Graphic representation of the intensity versus the number of pixels of peptides with high scores in the first discriminant function revealed that their average intensity was higher in OA samples than in healthy samples. Two different distributions represented the heterogeneity of OA cartilage. This demonstrates the capability of MALDI-IMS to classify different types of tissues according to 1) the score after discriminant analysis and 2) the representation of the intensity versus the number of pixels for a specific mass.
Some of the proteins that were identified by MS/MS were subjected to a protein interaction analysis using String software version 9.0. This resulted in a theoretical OA protein interaction map. All of the included members (COMP, FN, CILP-1, and FM) are connected to different proteins of the integrin family (β5 integrin, β3 integrin, β7 integrin, α5 integrin, α2 integrin, α3 integrin, β8 integrin, β1 integrin, α4 integrin, α2β integrin) (further information is available online at http://aigaion.amolf.nl/index.php/publications/show/6021). Integrins are proteins that connect the cytoskeleton to the ECM. Cell signaling mediated through integrins regulates several chondrocyte functions, including differentiation, matrix remodeling, and cell survival (49). Other investigators have shown that during OA, abnormal integrin expression alters ECM/cell signaling and modifies chondrocyte synthesis, with a subsequent imbalance of destructive cytokines (50). Future experiments to validate the identity of these OA-specific masses could reveal these proteins to be prime species for diagnosis and potential drug targets. These results suggest the potential of MALDI-IMS for the localization and identification of known as well as unknown proteins in the cartilage.

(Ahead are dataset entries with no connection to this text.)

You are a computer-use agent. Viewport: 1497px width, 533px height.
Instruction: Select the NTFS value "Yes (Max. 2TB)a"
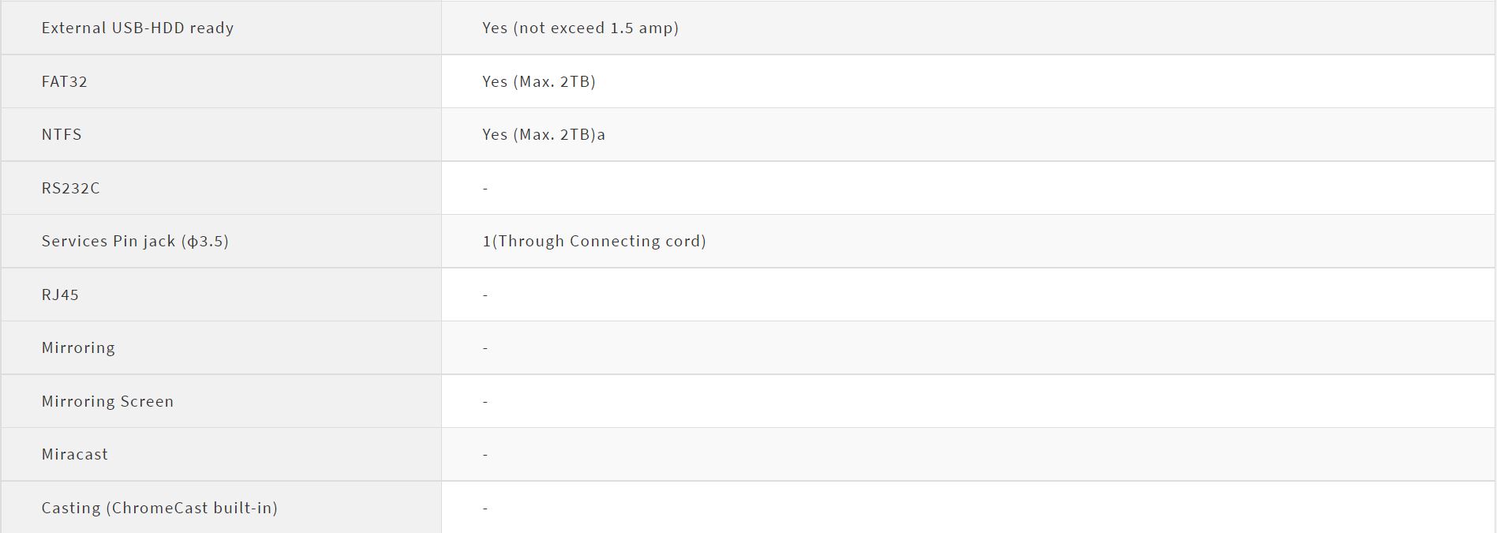click(543, 134)
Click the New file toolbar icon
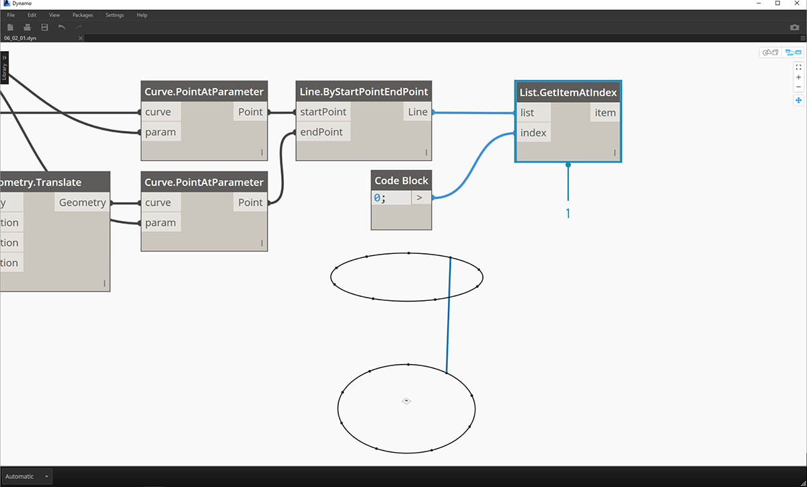Screen dimensions: 807x487 coord(10,28)
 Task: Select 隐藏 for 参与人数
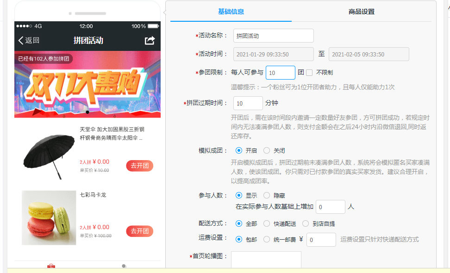(x=267, y=196)
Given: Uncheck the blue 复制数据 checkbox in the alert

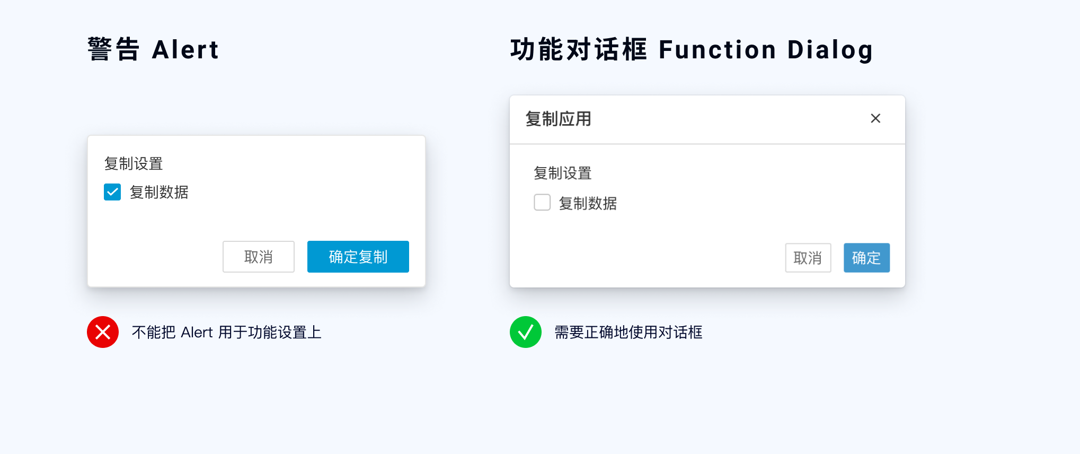Looking at the screenshot, I should [112, 192].
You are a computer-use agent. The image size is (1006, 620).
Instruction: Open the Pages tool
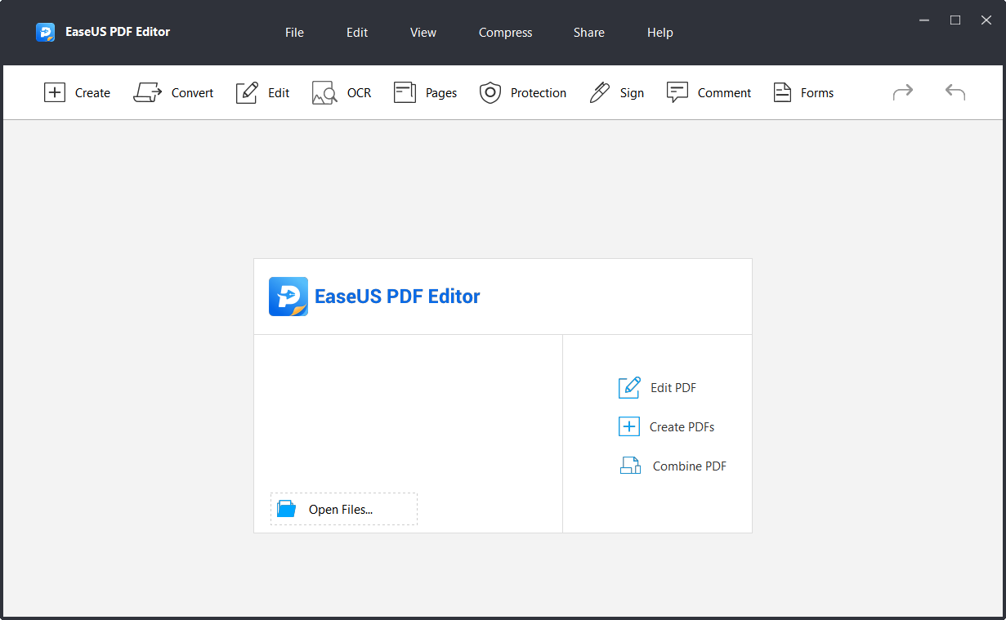click(x=425, y=92)
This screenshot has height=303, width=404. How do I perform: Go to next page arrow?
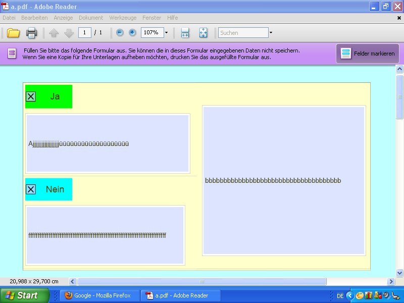69,33
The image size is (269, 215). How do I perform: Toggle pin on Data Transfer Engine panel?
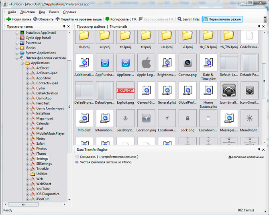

In conclusion, we have simultaneously localized and identified for the first time peptides from human healthy and OA cartilage using MALDI-IMS. The abundance of all the detected OA peptides was higher in the deep area than in the superficial area of the OA cartilage. MALDI-IMS provides a new way to study and image molecules in different areas of the cartilage and to understand molecular signaling pathways and the physiology of OA cartilage in a fast and sensitive way.